** Information given **
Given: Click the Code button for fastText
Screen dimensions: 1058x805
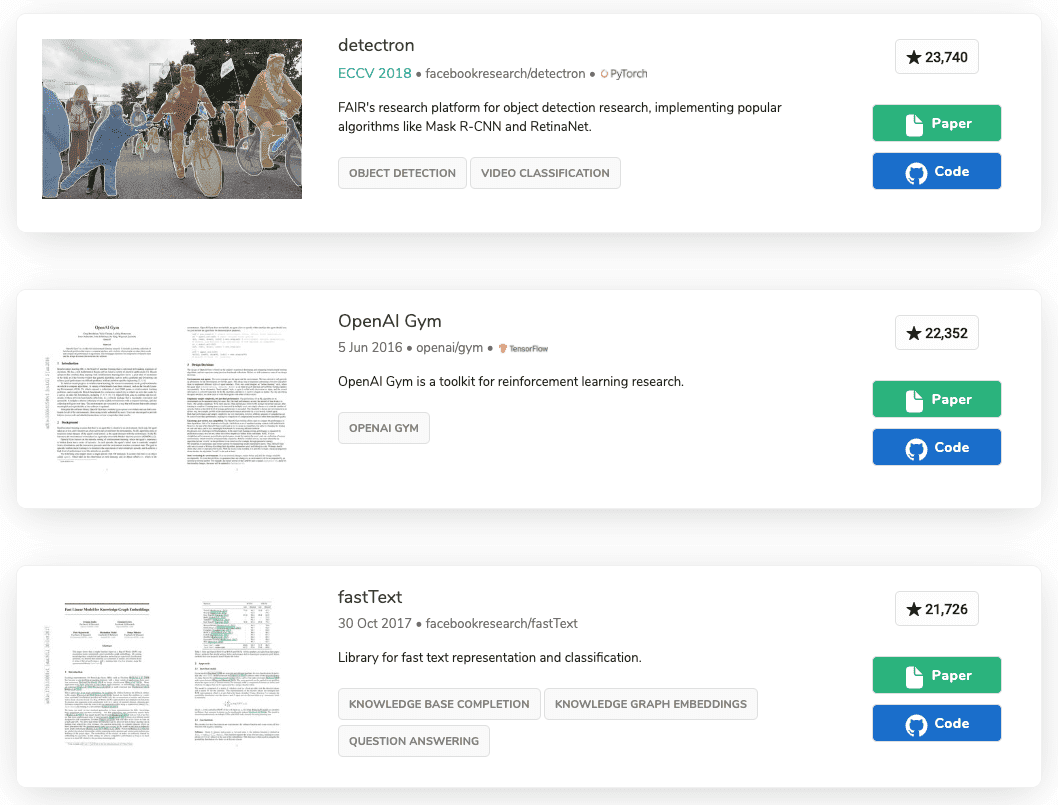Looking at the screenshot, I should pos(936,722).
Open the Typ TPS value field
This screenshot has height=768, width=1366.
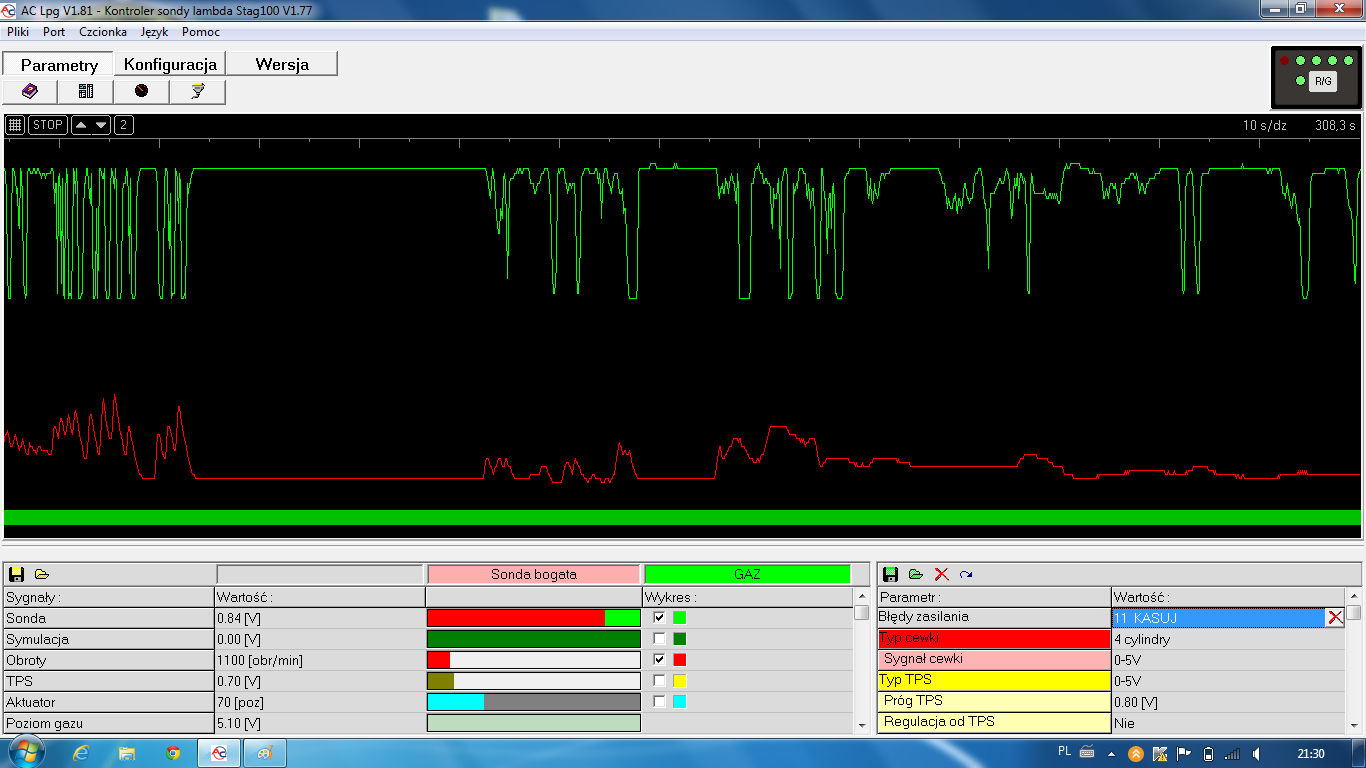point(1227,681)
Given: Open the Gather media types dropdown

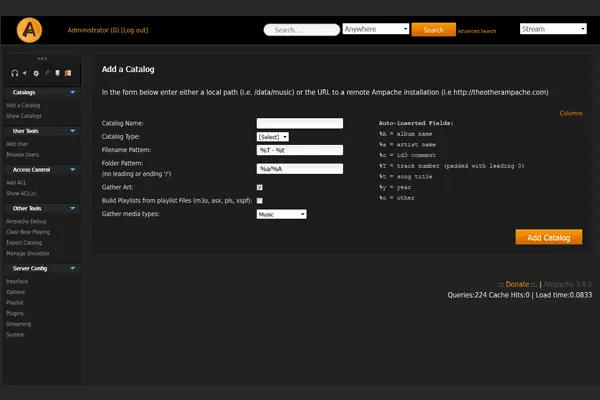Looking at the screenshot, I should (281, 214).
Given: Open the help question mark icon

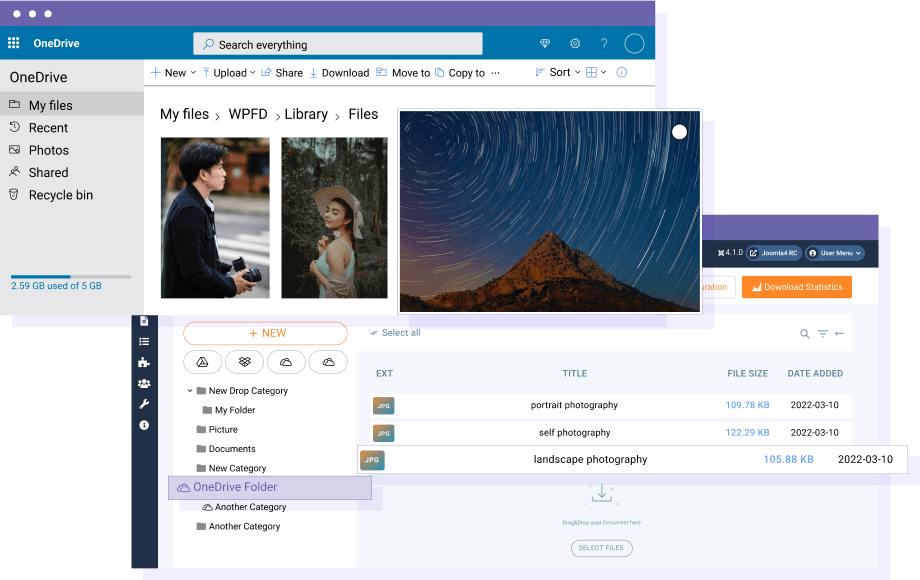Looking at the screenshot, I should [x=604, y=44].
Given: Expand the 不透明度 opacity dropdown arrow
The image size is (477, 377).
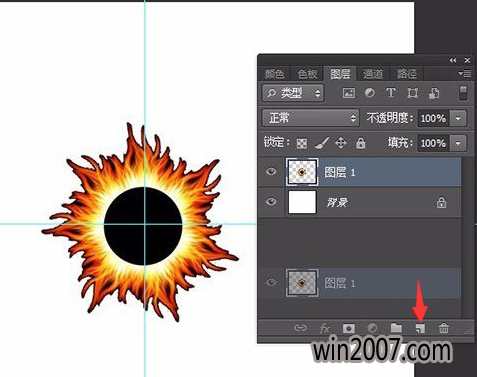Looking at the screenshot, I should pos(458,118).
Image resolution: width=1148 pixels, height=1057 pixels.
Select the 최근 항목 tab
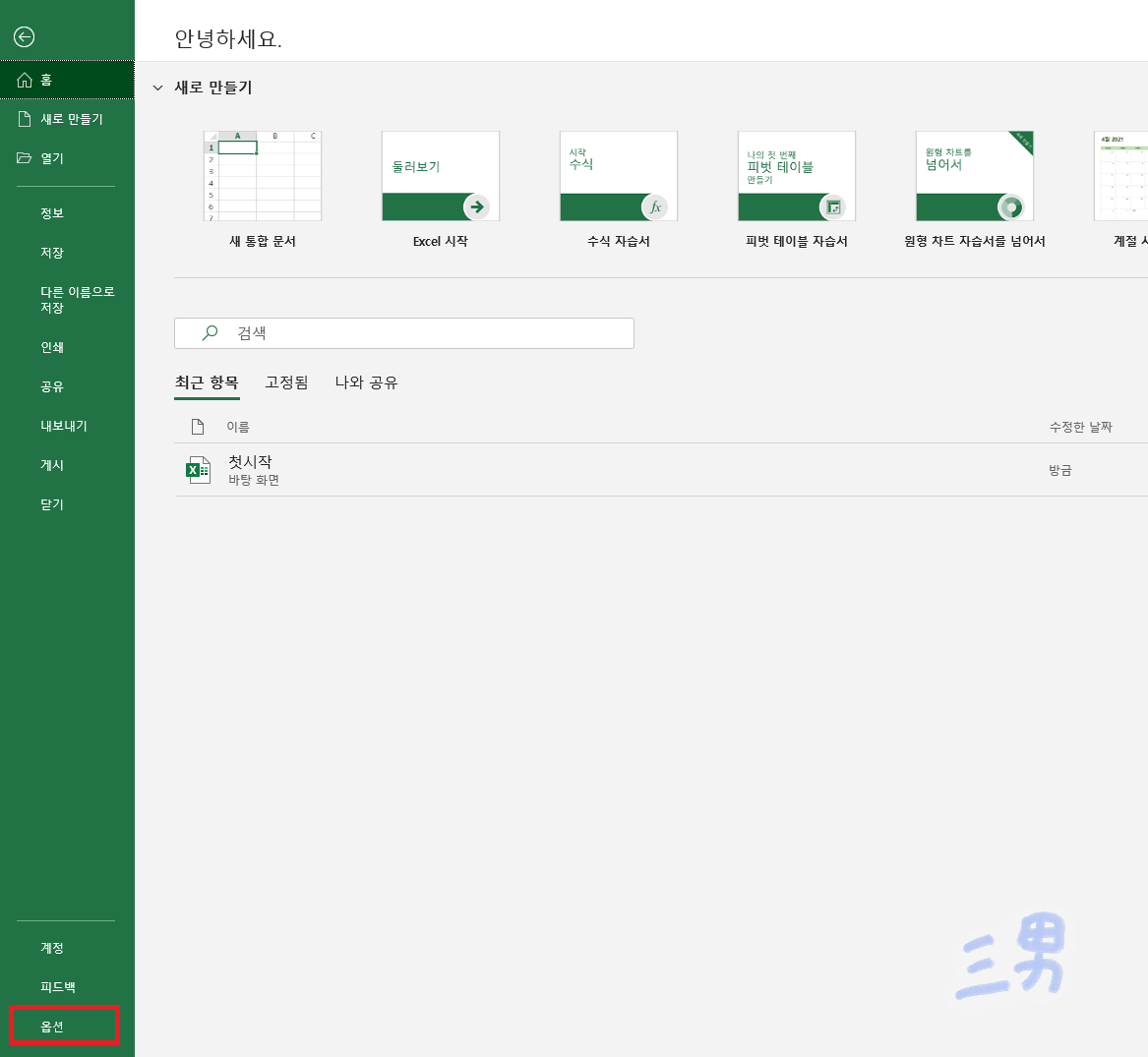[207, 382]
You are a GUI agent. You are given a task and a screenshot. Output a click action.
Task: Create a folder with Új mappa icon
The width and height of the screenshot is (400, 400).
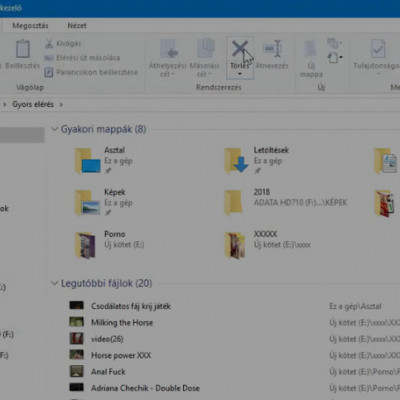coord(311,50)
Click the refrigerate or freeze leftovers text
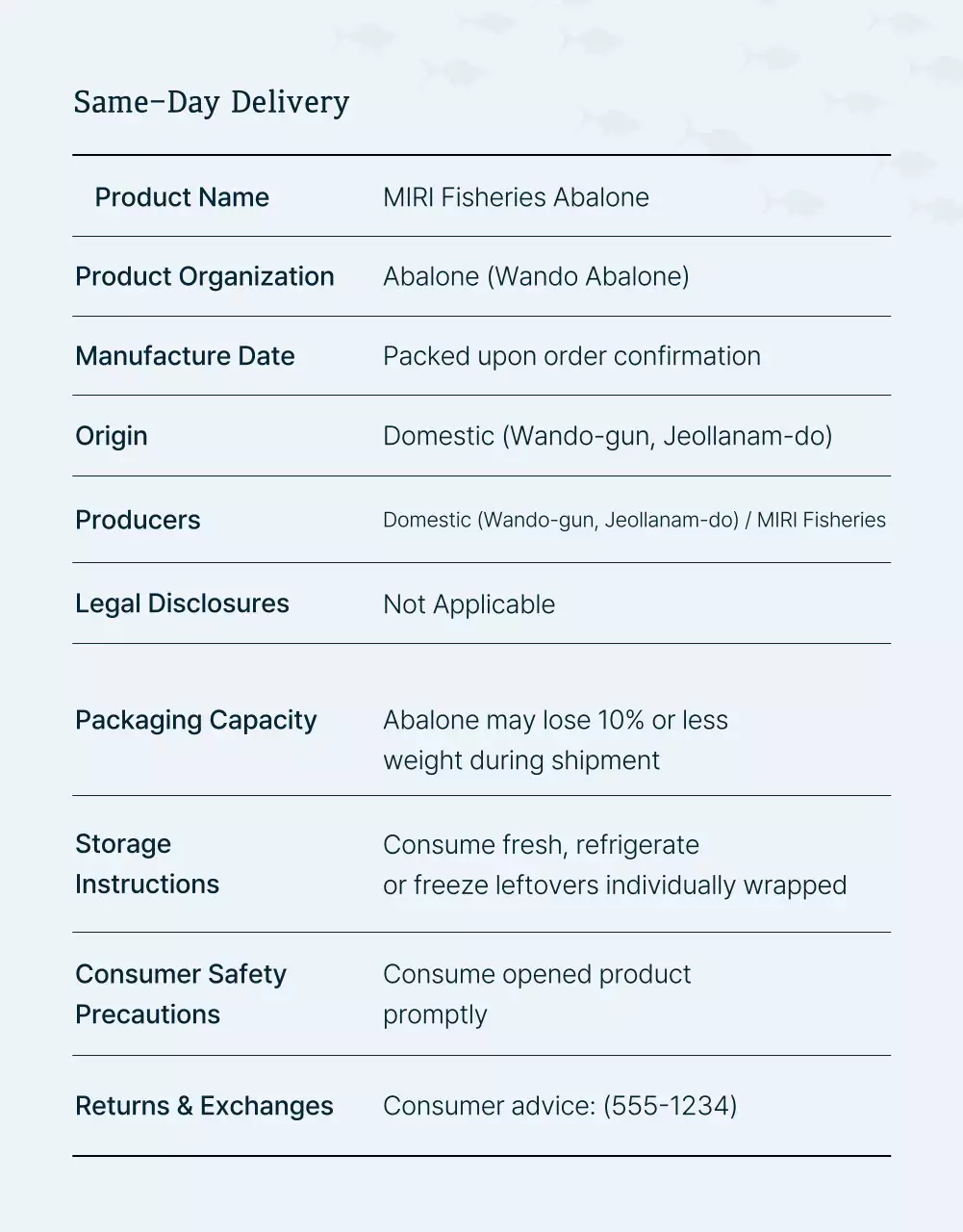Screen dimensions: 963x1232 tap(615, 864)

** Directions **
Beginning at the line with "This screenshot has height=768, width=1366.", reproduce each line exactly through the last line of the records above, with pictures left out.

** Expected output **
This screenshot has height=768, width=1366.
point(1227,681)
Given: Open the Gather media types dropdown

Looking at the screenshot, I should (281, 214).
Given: Open the help question mark icon

Looking at the screenshot, I should [x=604, y=44].
Given: Expand the 不透明度 opacity dropdown arrow
The image size is (477, 377).
Looking at the screenshot, I should pos(458,118).
Image resolution: width=1148 pixels, height=1057 pixels.
Select the 최근 항목 tab
[207, 382]
You are a GUI agent. You are given a task and a screenshot. Output a click action.
Task: Create a folder with Új mappa icon
The width and height of the screenshot is (400, 400).
coord(311,50)
Click the refrigerate or freeze leftovers text
Screen dimensions: 963x1232 tap(615, 864)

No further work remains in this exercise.